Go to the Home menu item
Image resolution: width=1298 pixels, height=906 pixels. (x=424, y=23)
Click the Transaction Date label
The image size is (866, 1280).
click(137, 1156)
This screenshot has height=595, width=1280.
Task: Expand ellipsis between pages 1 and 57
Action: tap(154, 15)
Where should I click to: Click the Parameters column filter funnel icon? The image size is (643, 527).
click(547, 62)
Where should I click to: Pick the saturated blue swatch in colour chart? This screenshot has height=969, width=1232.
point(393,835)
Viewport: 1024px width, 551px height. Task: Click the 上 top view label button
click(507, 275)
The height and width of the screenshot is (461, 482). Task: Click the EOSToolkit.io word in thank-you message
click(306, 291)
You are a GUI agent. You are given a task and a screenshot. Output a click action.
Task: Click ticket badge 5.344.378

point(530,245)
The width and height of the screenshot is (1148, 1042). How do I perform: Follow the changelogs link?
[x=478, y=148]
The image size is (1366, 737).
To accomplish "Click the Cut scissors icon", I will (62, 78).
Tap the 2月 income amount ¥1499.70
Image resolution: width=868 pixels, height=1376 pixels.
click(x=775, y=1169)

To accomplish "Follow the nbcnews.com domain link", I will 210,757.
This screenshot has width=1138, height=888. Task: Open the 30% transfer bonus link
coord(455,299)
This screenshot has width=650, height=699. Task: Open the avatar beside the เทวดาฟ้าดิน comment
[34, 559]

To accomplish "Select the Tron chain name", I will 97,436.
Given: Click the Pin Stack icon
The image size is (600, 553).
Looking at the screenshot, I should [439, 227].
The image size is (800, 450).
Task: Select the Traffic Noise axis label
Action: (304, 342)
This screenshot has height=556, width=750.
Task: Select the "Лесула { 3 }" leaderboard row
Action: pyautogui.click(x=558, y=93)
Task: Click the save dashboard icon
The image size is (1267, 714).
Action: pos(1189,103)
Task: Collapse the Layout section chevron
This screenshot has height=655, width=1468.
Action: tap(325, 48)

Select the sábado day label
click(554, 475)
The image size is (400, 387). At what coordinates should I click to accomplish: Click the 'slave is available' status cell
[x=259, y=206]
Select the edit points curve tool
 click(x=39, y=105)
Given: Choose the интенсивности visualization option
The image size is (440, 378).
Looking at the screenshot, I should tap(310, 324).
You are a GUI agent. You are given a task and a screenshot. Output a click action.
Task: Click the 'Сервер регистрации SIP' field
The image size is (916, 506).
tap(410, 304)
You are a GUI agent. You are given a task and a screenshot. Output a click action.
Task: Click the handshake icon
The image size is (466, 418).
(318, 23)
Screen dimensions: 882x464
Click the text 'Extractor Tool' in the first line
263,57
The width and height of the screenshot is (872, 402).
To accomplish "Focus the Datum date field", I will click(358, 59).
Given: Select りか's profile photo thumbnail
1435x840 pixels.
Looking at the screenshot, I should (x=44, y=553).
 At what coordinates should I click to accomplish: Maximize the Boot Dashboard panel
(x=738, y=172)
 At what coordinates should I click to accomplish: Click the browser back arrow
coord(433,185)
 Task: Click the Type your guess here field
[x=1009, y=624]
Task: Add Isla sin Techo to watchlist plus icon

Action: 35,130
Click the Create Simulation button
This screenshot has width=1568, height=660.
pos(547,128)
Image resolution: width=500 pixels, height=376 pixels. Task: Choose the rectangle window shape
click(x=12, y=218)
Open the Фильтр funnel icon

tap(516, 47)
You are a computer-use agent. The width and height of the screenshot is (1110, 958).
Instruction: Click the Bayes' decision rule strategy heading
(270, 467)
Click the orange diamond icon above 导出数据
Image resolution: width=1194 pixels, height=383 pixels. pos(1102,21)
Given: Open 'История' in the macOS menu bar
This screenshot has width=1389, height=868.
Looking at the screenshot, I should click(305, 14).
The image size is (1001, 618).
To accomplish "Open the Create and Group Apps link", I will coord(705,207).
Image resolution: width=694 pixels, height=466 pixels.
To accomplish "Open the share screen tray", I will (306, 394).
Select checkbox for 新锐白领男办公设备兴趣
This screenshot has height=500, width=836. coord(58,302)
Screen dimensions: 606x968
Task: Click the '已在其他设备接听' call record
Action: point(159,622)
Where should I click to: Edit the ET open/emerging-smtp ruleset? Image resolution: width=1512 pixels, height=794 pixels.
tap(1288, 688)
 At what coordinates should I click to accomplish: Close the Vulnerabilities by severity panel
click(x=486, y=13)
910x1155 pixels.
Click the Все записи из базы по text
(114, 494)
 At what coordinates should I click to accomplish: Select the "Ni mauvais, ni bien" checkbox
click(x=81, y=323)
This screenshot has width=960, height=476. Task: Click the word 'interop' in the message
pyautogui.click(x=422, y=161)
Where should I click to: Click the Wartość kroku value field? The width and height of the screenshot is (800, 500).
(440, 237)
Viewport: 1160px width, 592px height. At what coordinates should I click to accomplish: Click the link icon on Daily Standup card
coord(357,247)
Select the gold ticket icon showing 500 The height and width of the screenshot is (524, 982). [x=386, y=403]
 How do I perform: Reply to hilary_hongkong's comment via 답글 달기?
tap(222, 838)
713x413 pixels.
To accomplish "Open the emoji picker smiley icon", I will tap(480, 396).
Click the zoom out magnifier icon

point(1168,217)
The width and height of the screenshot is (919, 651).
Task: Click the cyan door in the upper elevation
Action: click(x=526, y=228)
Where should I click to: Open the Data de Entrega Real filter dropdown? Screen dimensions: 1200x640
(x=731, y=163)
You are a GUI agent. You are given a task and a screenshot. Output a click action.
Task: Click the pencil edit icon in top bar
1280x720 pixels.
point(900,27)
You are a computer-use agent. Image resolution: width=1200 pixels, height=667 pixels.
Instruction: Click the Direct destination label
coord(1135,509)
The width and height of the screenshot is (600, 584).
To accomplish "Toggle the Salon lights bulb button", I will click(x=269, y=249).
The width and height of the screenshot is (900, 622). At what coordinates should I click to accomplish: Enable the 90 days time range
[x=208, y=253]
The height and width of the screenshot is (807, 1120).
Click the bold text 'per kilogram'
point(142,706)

+++

■ **TO DO**
Where does "computer" appear in the listing? Show every line that has it.

■ **RESULT FOR THIS TASK**
You are a computer-use agent. The width and height of the screenshot is (1110, 958).
You are a computer-use agent. Image resolution: width=1200 pixels, height=667 pixels.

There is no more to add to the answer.